Thu, 04/20/2023 - 14:16

Exploring the Landcraft Garden Foundation

The Landcraft Garden Foundation in Mattituck, with a “tiki”-inspired room, above, and a “subterranean ruin”-inspired garden, below, is a work in progress created out of 17 acres of farmland since 1992.
Photos Courtesy of Landcraft Garden Foundation

Let us introduce you to the Landcraft Garden Foundation, the North Fork’s fraternal obverse to Jack Lenor Larsen’s LongHouse Reserve and a paradise that Dennis Schrader and Bill Smith have been building on the North Fork since 1992.

For this expert décor dream team — Mr. Schrader and Mr. Smith can transmute one’s terrain as fabulously as they can fancy one’s foyer — the early ’90s were as heart-rending a time as they were for New York at large. As the AIDS epidemic raged, the couple with seemingly endless social opportunities began to lose friends.

“We had this big posse of 50 to 80 people that would just roam from the beach to the parties to the scenes,” Mr. Schrader said of living the never-sleeping lifestyle for which the city is famously known. “Probably half that group — or more — are gone now.”

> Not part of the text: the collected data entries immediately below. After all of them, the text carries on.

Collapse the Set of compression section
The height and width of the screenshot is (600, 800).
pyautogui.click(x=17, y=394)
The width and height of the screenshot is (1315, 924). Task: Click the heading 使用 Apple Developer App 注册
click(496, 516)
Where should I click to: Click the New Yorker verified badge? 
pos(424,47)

Bill Smith, left, and Dennis Schrader stand amidst a sample from the Landcraft Garden Foundation’s private collection. Gianna Volpe

It’s the type of tragic that forces one to reflect upon mortality, but Mr. Schrader and Mr. Smith, like the textile muse Larsen, are the type of people who spin straw into gold. “It was all just more motivation to come out here and do this,” Mr. Smith said of transforming four of 17 acres of Mattituck farmland into a biodiverse legacy garden and nursery. In addition to being a hub for horticultural, musical, and artistic events, it has also grown veggies to feed folks through Slow Food East End.

There are seed pods of the Amorphophallus, Alluaudia from Madagascar, a monkey puzzle Araucaria from Chile, and orchids from around the world. There’s the “white ghost” Euphorbia lactea, the procera with its peeling bark, the Bombax and Cycads that predate dinosaurs. There’s even cosmic flare Gomphrena, a unique globe amaranth that was not only bred in the Landcraft nursery, but is now also patented and sold in garden centers across the world.

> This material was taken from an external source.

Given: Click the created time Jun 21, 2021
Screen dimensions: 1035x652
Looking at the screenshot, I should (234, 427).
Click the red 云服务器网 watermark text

When Mr. Schrader says he has had a plant in his hand since his sandbox days, one may think he’s kidding. He is not.

“I would be late to school, or coming home, because I would be redesigning gardens in my mind as I walked past the houses. I would always be thinking, ‘If this tree were over there it would look better’ . . . and that never went away. I always loved being in a garden or outside building things out of dirt and sticks.”

A Subterranean Ruin for a Ritual

Move over, dirt and sticks — enter deer bones and broken pots brought together with ballast from across Europe and the United States, used by Mr. Schrader and Mr. Smith to build a subterranean ruin right into their backyard, complete with a chandelier concocted from a deer skeleton they found in their fields.

“We basically built a house foundation and started adding all the details from things I had,” Mr. Schrader said of stuff he has collected throughout his professional journey. Among this are eight pallets of an entire building he once accidentally bought at auction for $450. There are also actual castle pieces, including some from the publishing tycoon William Randolph Hearst’s historic San Simeon landmark in California, as well as the neo-Gothic Belmont Castle in Essex County, England, which was knocked down in the 1940s.

Coupling that with the mere existence of the deer-bone chandelier hanging over the ruin’s handmade central feasting table, chairs, and accouterments fit for kings of kings, makes it obvious that Mr. Schrader is a person who has wasted little in life, making so much of whatever he is given. One cannot help but notice the attention paid to every square inch of the Landcraft universe. There are even shards of broken terra cotta filling spaces between stones as if extrapolating the art of Kintsugi, a 16th-century method of repairing ceramics with gold seams, with cracks joined together by brokenness itself rather than by liquid gold.

And if that turns you on, look no further than the garden’s entrance pavilion, where visitors can also shop for plants, and where they can see the application of an ancient, artistic architectural technique. “Shou Sugi Ban is a Japanese style of preserving wood,” Mr. Schrader said of how he preserved the pavilion by intentionally charring it with fire. “It keeps insects out and the wood lasts forever.”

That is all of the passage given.